Danny bebió el trago e impulsivamente tendió la mano.
– Me llamo Upshaw. Hollywood Oeste, Departamento del sheriff.
Se dieron la mano.
– Coleman Healy. Cleveland, Chicago y el planeta Marte. ¿Se ha metido Martin en algún lío?
El burbon había entibiado demasiado a Danny, se aflojó la corbata y se acercó a Healy.
– Anoche lo asesinaron.
Healy torció el gesto. Danny vio que cada uno de los atractivos rasgos se sacudía espasmódicamente, apartó la mirada para dejar que el otro recobrara la compostura. Cuando se volvió, Healy se estaba sentando ante el mostrador. Danny rozó con la rodilla el muslo del saxo alto: estaba muy tenso.
– ¿Le conocía bien, Coleman?
Ahora la cara de Healy aparecía demacrada bajo la barba.
– Charlamos un par de veces en Navidad, aquí mismo. Nada importante. El nuevo disco de Bird, el tiempo. ¿Tiene idea de quién fue?
– La pista de un sospechoso: un hombre alto y canoso.

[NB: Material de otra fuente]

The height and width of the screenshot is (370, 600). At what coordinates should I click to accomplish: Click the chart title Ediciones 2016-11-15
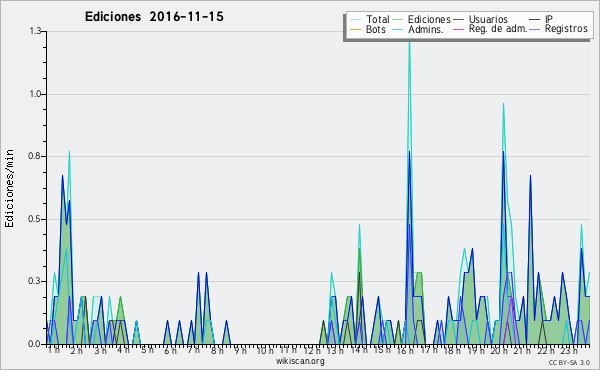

El camarero lo vio anoche con Goines, caminando hacia un coche aparcado en Central.
Coleman acarició las teclas del saxo.
– Vi a Martin con un tipo así un par de veces. Alto, maduro, con aire respetable. -Hizo una pausa y añadió-: Mire, Upshaw, no me gusta hablar mal de los muertos, pero ¿puedo darle una opinión personal… con discreción?
Danny deslizó el taburete hacia atrás para verle bien la cara. Healy parecía ansioso de ayudar.
– Adelante, las opiniones a veces son útiles.
– Bien, creo que Martin era marica. El fulano de más edad tenía facha de mujercita. Los dos se acariciaban con los pies bajo la mesa. Cuando lo noté, Martin se apartó del otro, como un chico al que sorprenden con la mano en el tarro de las galletas.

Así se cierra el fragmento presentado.